„Bleib nicht länger als 10 Minuten bei deiner Mutter, dort gibt es nichts für dich zu tun“, sagt mein Schwiegersohn zu meiner Tochter.

Ich war glücklich, als Lisa Dmitry heiratete. Ich erinnere mich an das erste Mal, als sie ihn zu uns brachte und begeistert von ihm sprach: „Mama, kannst du dir vorstellen, dass er erst 23 Jahre alt ist und schon ein erfolgreicher Geschäftsmann?..

Sein Vater ist Regierungsbeamter und seine Mutter ist Ladenbesitzerin“ ‚Tochter, das ist nicht die Hauptsache‘, versuchte ich zu erklären. „Lisa war immer der Meinung, dass sie so einen Kerl nicht verdient hat, obwohl sie ein wirklich kluges Mädchen war: Sie war die beste Schülerin der Schule, machte ihren Abschluss mit Auszeichnung und studierte Musik und Tanz. Wir waren nicht arm, wir hatten alles, was wir brauchten, also versuchte ich, sie davon zu überzeugen, dass sie nicht schlechter war als Dmitry, und dass er glücklich sein sollte, eine solche Frau gefunden zu haben.

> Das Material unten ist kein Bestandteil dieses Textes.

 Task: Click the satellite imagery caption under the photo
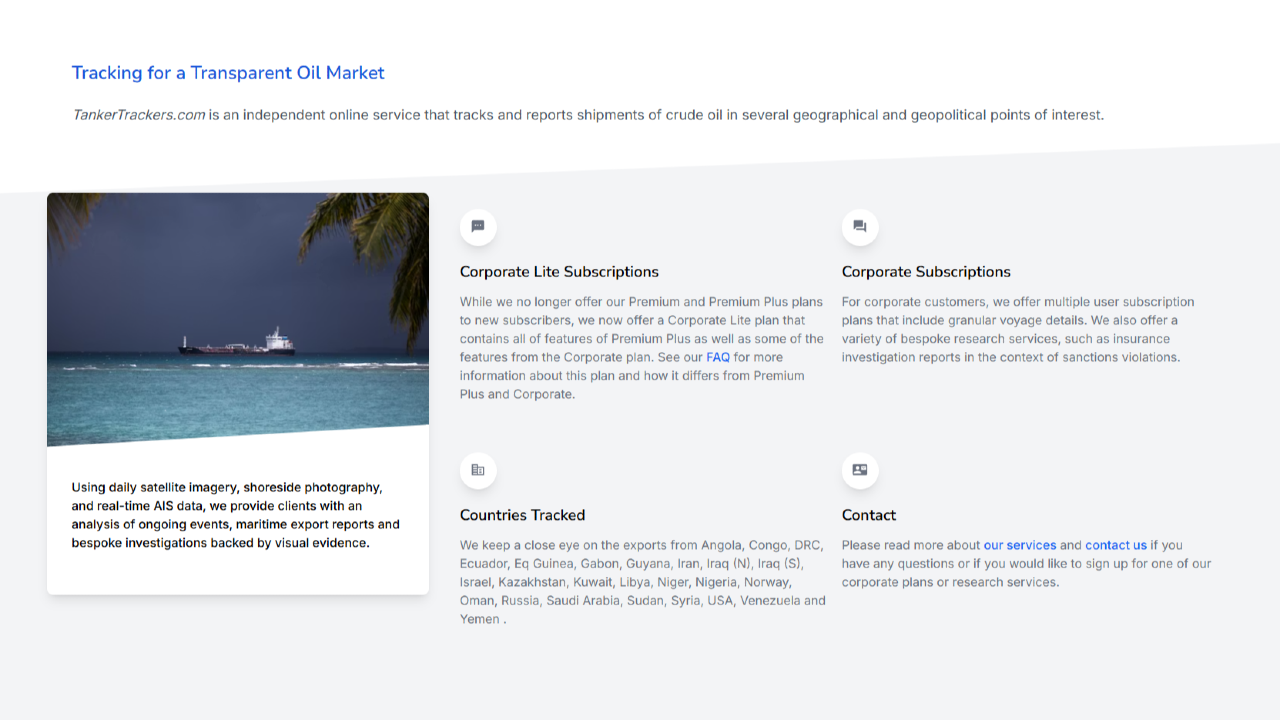[x=235, y=515]
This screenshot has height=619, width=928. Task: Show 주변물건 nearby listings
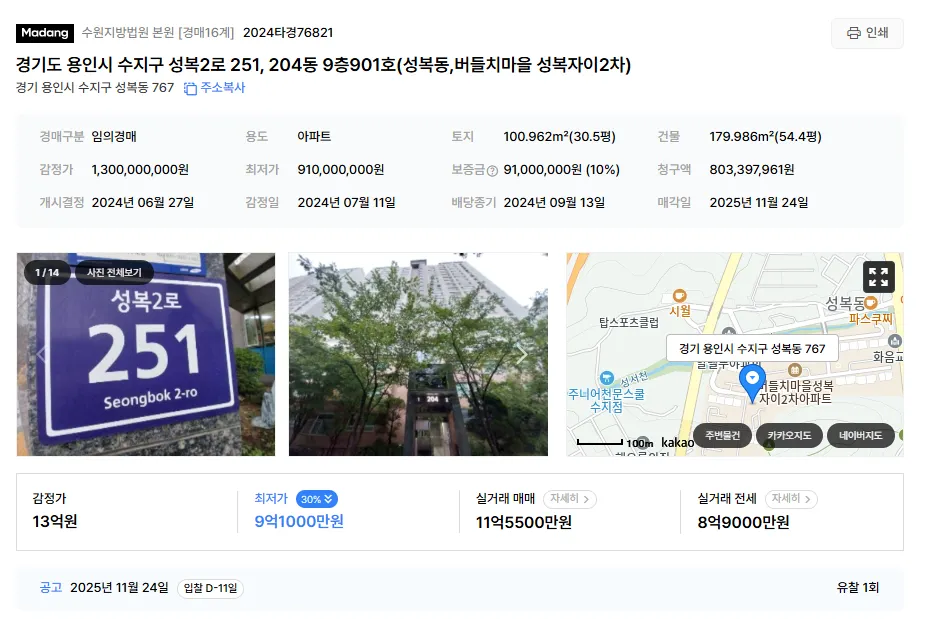(722, 436)
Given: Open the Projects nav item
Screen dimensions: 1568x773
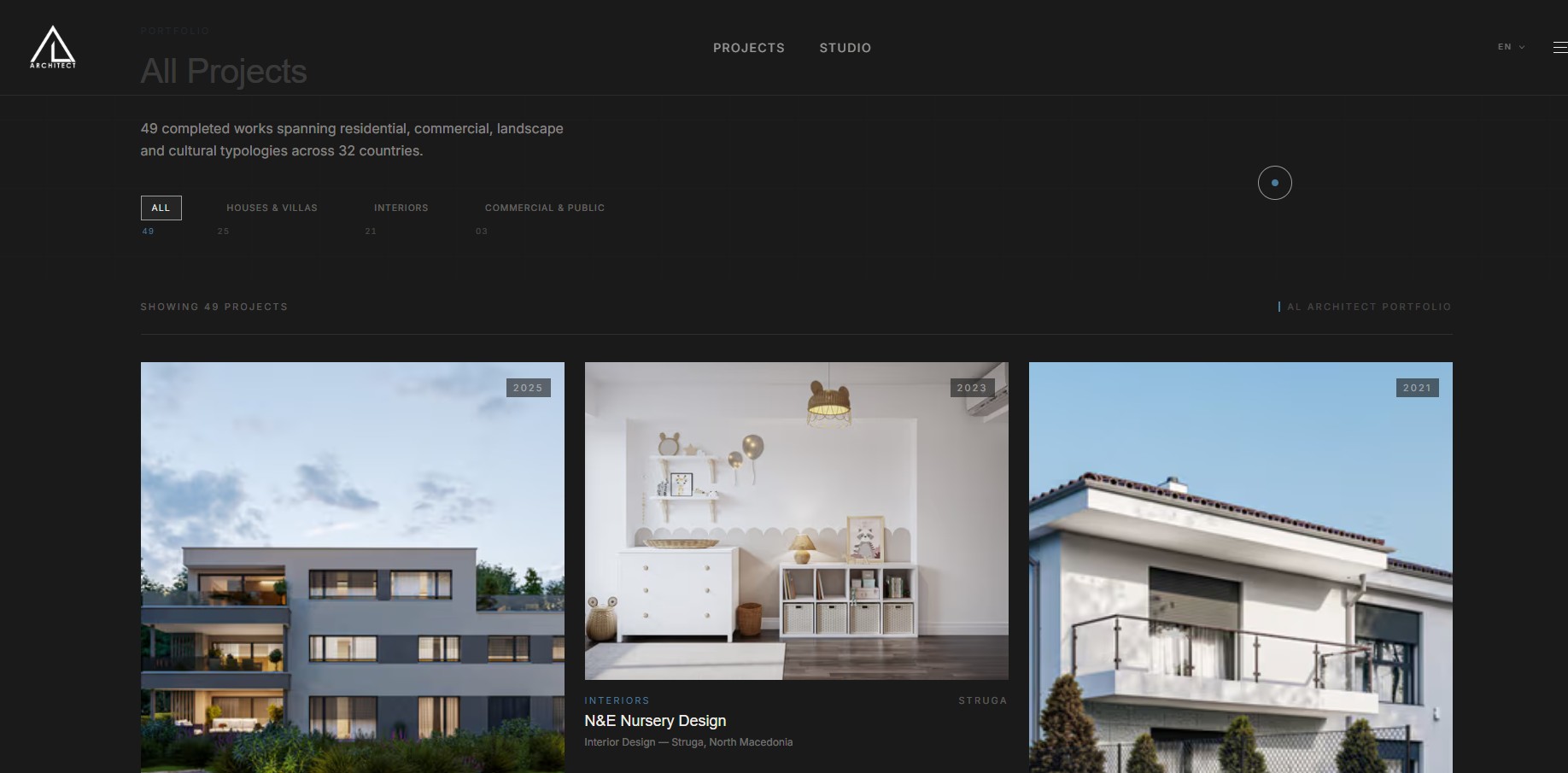Looking at the screenshot, I should coord(749,48).
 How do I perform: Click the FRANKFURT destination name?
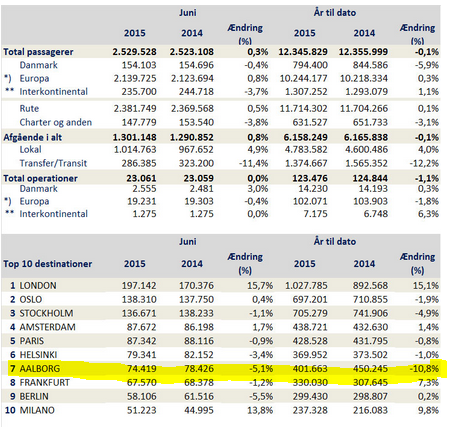click(x=45, y=383)
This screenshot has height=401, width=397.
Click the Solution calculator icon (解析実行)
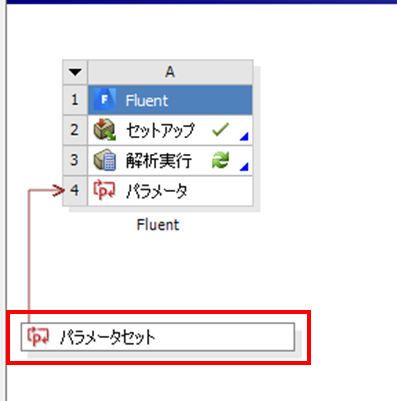click(104, 160)
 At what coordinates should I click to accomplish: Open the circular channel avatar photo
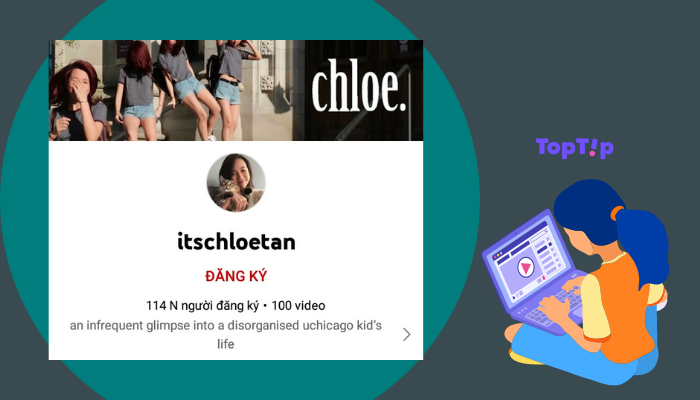(236, 182)
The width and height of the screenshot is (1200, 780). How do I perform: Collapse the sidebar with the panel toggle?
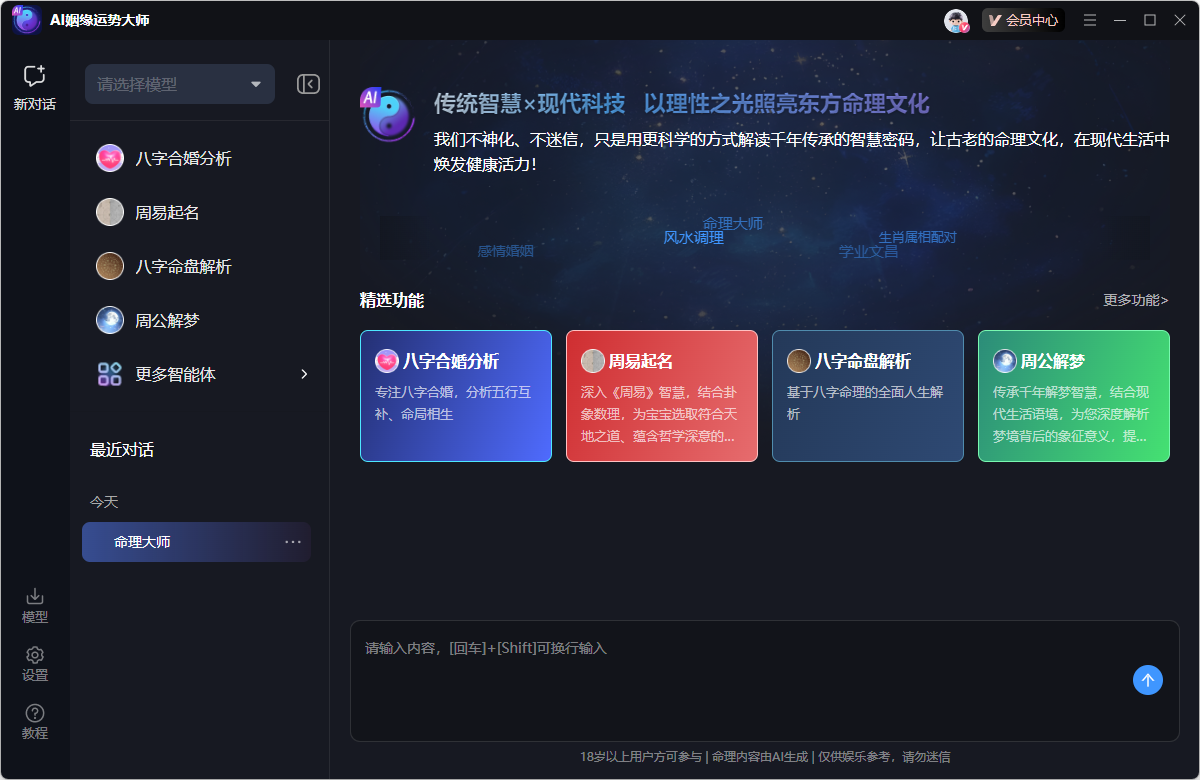(307, 84)
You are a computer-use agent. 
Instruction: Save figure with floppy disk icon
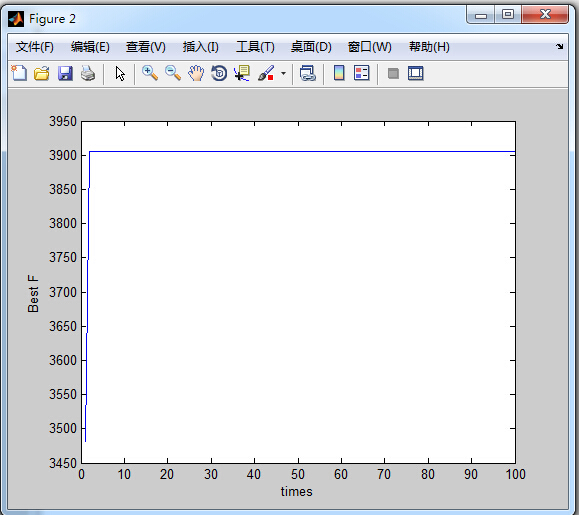65,73

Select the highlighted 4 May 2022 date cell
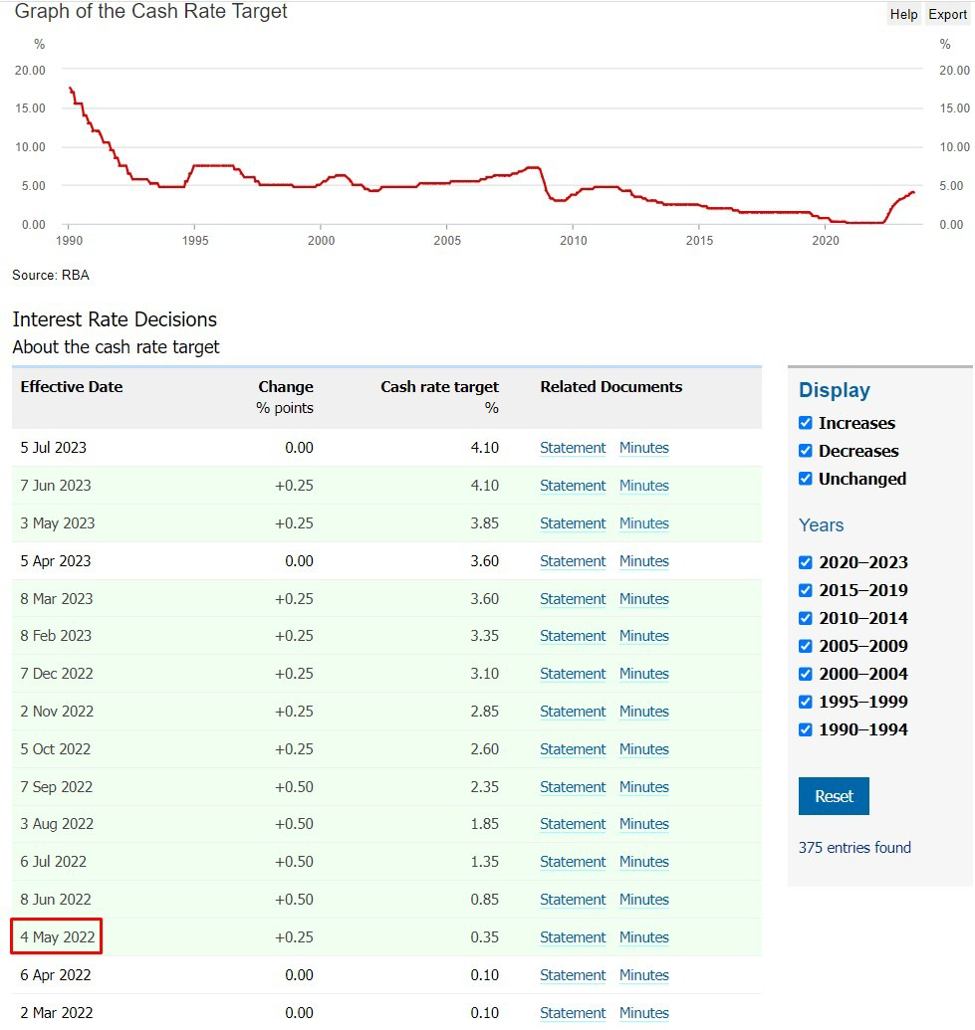(x=56, y=938)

Schließlich heiratete das Paar und begann, in Dmytros Wohnung zu leben. Später bekamen sie Enkelkinder. Lisa beschwerte sich nie, obwohl ich sehen konnte, dass es in ihrer Familie nicht so gut lief. Dmytro war kategorisch dagegen, dass Liza arbeitete. Er war der Meinung, dass ihr Platz zu Hause bei ihren Kindern war und dass sie nur putzen sollte.

Er erlaubte ihr nicht, irgendwohin zu gehen – weder zu ihren Freunden noch zu mir. Nur wenn er bei der Arbeit war, konnte Lisa für eine Weile zu mir flüchten, um es vor ihrem Mann zu verheimlichen. „Hast du denn zu Hause nichts zu tun?“, schimpfte Dmitrij sie. Natürlich war Dmytro kein schlechter Mensch. Lisa fühlte sich sicher, und er versorgte sie mit allem, was sie brauchte. Aber sie ging nicht in Bars oder auf Partys – sie kam nur zum Tee zu mir. Ich bin 68 Jahre alt und sehr einsam, besonders nach dem Tod meines Mannes.

Lisa verstand das und versuchte, mich öfter zu besuchen. Aber manchmal, wenn ich abends anrief, flüsterte sie: „Mama, jetzt nicht, Dima ist zu Hause. Ich habe nicht verstanden, was passiert ist. Erlaubt er ihr nicht einmal, mit ihrer Mutter zu telefonieren? Kürzlich kam Lisa zu Besuch, als plötzlich das Telefon klingelte. „Wo bist du?“, fragte Dmitriy. ‚Ich bin zu meiner Mutter gelaufen‘, antwortete Lisa. ‚Warum?‘, fragte er scharf. ‚Nur um zu sehen, wie es ihr geht.‘ “Bleib nicht länger als 10 Minuten dort! Ich konnte meinen Ohren nicht trauen. Aber Lisa stimmte ihm zu und lief genau 10 Minuten später zurück, weil sie Angst hatte, dass Dmitriy herausfinden würde, dass sie zu spät kam. An diesem Abend konnte ich meine Tränen nicht mehr zurückhalten.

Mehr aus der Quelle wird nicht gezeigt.